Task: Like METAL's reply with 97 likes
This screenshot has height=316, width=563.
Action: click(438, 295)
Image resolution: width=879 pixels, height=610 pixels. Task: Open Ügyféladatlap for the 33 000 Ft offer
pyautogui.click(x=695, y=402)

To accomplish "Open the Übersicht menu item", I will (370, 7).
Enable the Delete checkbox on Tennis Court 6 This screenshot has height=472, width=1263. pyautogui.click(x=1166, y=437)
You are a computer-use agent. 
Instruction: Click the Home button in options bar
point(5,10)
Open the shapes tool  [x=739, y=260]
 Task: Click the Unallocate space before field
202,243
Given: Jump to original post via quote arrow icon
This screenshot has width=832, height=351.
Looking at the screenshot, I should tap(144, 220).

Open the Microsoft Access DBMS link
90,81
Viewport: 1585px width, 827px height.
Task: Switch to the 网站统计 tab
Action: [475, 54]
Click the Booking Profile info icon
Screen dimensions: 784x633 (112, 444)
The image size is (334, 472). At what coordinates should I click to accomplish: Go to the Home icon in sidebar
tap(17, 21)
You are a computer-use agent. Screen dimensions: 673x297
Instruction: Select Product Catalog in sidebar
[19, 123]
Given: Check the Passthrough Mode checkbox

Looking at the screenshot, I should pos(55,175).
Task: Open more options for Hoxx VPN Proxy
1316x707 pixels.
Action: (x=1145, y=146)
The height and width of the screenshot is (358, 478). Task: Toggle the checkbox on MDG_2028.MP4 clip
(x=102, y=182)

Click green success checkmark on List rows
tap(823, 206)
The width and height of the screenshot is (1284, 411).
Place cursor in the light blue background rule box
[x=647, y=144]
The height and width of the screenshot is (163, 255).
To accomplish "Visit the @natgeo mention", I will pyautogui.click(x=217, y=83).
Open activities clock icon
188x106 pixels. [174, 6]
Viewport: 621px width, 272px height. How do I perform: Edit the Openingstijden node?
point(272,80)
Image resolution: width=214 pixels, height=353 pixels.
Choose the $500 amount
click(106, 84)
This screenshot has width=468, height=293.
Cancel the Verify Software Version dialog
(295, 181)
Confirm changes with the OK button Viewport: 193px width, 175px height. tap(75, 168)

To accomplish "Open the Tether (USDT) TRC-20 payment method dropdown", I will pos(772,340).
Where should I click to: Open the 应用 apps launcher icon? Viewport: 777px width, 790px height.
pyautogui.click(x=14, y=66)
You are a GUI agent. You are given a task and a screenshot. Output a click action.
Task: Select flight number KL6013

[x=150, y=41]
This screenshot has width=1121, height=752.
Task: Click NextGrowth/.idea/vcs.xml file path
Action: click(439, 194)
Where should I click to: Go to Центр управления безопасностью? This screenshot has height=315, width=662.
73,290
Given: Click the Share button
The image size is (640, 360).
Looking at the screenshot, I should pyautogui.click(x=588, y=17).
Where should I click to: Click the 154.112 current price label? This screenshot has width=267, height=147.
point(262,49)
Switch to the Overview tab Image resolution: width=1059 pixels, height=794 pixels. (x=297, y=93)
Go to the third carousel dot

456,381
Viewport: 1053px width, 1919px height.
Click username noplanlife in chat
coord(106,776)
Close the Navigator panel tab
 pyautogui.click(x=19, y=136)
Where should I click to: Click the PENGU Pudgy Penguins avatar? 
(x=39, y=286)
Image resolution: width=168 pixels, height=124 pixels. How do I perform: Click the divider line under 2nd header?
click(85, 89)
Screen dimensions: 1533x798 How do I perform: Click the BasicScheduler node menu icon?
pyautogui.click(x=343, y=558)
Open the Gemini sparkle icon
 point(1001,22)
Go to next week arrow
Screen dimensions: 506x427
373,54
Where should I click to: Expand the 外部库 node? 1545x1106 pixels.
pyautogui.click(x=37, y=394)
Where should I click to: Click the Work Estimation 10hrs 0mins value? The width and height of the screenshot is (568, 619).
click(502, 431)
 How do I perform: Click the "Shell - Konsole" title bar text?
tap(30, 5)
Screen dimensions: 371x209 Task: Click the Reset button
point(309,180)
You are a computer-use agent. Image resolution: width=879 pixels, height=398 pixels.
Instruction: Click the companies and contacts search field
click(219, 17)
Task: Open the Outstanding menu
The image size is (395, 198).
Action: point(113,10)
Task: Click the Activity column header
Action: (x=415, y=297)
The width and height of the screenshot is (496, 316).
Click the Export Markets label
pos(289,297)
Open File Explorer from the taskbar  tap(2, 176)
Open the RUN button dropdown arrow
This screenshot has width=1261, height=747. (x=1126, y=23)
================
Problem statement —
The entries above need to be transcribed with no differences at all.

Final answer —
Task: Like METAL's reply with 97 likes
This screenshot has height=316, width=563.
Action: click(438, 295)
Image resolution: width=879 pixels, height=610 pixels. Task: Open Ügyféladatlap for the 33 000 Ft offer
pyautogui.click(x=695, y=402)

To accomplish "Open the Übersicht menu item", I will (370, 7).
Enable the Delete checkbox on Tennis Court 6 This screenshot has height=472, width=1263. pyautogui.click(x=1166, y=437)
You are a computer-use agent. 
Instruction: Click the Home button in options bar
point(5,10)
Open the shapes tool  [x=739, y=260]
 Task: Click the Unallocate space before field
202,243
Given: Jump to original post via quote arrow icon
This screenshot has width=832, height=351.
Looking at the screenshot, I should tap(144, 220).

Open the Microsoft Access DBMS link
90,81
Viewport: 1585px width, 827px height.
Task: Switch to the 网站统计 tab
Action: [475, 54]
Click the Booking Profile info icon
Screen dimensions: 784x633 (112, 444)
The image size is (334, 472). At what coordinates should I click to accomplish: Go to the Home icon in sidebar
tap(17, 21)
You are a computer-use agent. Screen dimensions: 673x297
Instruction: Select Product Catalog in sidebar
[19, 123]
Given: Check the Passthrough Mode checkbox

Looking at the screenshot, I should pos(55,175).
Task: Open more options for Hoxx VPN Proxy
1316x707 pixels.
Action: (x=1145, y=146)
The height and width of the screenshot is (358, 478). Task: Toggle the checkbox on MDG_2028.MP4 clip
(x=102, y=182)

Click green success checkmark on List rows
tap(823, 206)
The width and height of the screenshot is (1284, 411).
Place cursor in the light blue background rule box
[x=647, y=144]
The height and width of the screenshot is (163, 255).
To accomplish "Visit the @natgeo mention", I will pyautogui.click(x=217, y=83).
Open activities clock icon
188x106 pixels. [174, 6]
Viewport: 621px width, 272px height. How do I perform: Edit the Openingstijden node?
point(272,80)
Image resolution: width=214 pixels, height=353 pixels.
Choose the $500 amount
click(106, 84)
This screenshot has width=468, height=293.
Cancel the Verify Software Version dialog
(295, 181)
Confirm changes with the OK button Viewport: 193px width, 175px height. tap(75, 168)

To accomplish "Open the Tether (USDT) TRC-20 payment method dropdown", I will pos(772,340).
Where should I click to: Open the 应用 apps launcher icon? Viewport: 777px width, 790px height.
pyautogui.click(x=14, y=66)
You are a GUI agent. You are given a task and a screenshot. Output a click action.
Task: Select flight number KL6013

[x=150, y=41]
This screenshot has width=1121, height=752.
Task: Click NextGrowth/.idea/vcs.xml file path
Action: click(439, 194)
Where should I click to: Go to Центр управления безопасностью? This screenshot has height=315, width=662.
73,290
Given: Click the Share button
The image size is (640, 360).
Looking at the screenshot, I should pyautogui.click(x=588, y=17).
Where should I click to: Click the 154.112 current price label? This screenshot has width=267, height=147.
point(262,49)
Switch to the Overview tab Image resolution: width=1059 pixels, height=794 pixels. (x=297, y=93)
Go to the third carousel dot

456,381
Viewport: 1053px width, 1919px height.
Click username noplanlife in chat
coord(106,776)
Close the Navigator panel tab
 pyautogui.click(x=19, y=136)
Where should I click to: Click the PENGU Pudgy Penguins avatar? 
(x=39, y=286)
Image resolution: width=168 pixels, height=124 pixels. How do I perform: Click the divider line under 2nd header?
click(85, 89)
Screen dimensions: 1533x798 How do I perform: Click the BasicScheduler node menu icon?
pyautogui.click(x=343, y=558)
Open the Gemini sparkle icon
 point(1001,22)
Go to next week arrow
Screen dimensions: 506x427
373,54
Where should I click to: Expand the 外部库 node? 1545x1106 pixels.
pyautogui.click(x=37, y=394)
Where should I click to: Click the Work Estimation 10hrs 0mins value? The width and height of the screenshot is (568, 619).
click(502, 431)
 How do I perform: Click the "Shell - Konsole" title bar text?
tap(30, 5)
Screen dimensions: 371x209 Task: Click the Reset button
point(309,180)
You are a computer-use agent. Image resolution: width=879 pixels, height=398 pixels.
Instruction: Click the companies and contacts search field
click(219, 17)
Task: Open the Outstanding menu
The image size is (395, 198).
Action: point(113,10)
Task: Click the Activity column header
Action: (x=415, y=297)
The width and height of the screenshot is (496, 316).
Click the Export Markets label
pos(289,297)
Open File Explorer from the taskbar  tap(2, 176)
Open the RUN button dropdown arrow
This screenshot has width=1261, height=747. (x=1126, y=23)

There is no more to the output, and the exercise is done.